Pixel coordinate grounding data
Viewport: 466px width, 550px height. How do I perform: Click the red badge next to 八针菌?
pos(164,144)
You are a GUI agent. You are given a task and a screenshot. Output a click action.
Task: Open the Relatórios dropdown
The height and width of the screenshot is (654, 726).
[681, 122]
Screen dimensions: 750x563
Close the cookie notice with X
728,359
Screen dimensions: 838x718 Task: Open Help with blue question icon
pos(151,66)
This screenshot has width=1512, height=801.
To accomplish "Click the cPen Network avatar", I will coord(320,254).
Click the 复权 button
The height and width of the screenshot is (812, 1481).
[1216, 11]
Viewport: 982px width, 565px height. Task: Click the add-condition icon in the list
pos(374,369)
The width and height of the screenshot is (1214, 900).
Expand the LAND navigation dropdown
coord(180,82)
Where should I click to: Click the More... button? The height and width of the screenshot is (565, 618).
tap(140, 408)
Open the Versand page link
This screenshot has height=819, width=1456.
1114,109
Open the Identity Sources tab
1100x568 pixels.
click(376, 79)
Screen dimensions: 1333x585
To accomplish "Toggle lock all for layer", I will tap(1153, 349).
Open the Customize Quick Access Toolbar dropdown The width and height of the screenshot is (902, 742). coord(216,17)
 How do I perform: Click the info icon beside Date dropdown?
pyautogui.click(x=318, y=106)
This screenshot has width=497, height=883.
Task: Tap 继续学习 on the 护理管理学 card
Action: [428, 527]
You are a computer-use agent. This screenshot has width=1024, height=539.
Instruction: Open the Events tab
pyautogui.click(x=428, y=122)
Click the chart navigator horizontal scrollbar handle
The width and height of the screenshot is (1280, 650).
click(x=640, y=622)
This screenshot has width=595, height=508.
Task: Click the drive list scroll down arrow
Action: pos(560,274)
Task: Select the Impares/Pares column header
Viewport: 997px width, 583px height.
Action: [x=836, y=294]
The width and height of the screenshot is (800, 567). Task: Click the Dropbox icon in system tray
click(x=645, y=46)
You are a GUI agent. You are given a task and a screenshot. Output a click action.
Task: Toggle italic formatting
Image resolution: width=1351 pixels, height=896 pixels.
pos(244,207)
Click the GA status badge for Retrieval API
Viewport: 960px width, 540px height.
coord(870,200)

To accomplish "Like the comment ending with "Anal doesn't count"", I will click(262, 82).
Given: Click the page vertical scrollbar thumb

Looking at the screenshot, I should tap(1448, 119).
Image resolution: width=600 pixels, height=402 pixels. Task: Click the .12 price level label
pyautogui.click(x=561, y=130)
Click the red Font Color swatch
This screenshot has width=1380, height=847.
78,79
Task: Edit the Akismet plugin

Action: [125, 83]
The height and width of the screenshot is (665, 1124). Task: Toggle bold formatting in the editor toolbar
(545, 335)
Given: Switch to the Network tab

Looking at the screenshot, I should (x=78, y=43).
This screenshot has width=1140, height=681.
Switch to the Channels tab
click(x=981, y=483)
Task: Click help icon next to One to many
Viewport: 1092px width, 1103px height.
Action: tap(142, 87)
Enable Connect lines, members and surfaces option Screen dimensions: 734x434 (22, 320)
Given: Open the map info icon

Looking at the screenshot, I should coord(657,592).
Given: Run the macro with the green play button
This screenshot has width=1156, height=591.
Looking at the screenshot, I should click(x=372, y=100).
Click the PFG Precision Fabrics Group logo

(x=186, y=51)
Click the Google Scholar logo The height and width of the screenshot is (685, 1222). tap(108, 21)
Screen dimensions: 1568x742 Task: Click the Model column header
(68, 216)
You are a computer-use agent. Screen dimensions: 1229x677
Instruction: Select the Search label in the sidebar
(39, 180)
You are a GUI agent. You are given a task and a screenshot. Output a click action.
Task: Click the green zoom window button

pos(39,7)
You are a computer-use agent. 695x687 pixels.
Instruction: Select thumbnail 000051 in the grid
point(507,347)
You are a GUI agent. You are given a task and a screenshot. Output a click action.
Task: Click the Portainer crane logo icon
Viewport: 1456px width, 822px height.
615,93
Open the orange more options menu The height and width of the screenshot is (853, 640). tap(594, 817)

* [Work instruction]
What lines in the entries contain "computer"? Report each one by copying it.

* [Completed exercise]
You are a computer-use agent. This screenshot has width=1024, height=539.
You are a computer-use agent. Screen dimensions: 1229x677
You are a computer-use agent. 695x687 pixels.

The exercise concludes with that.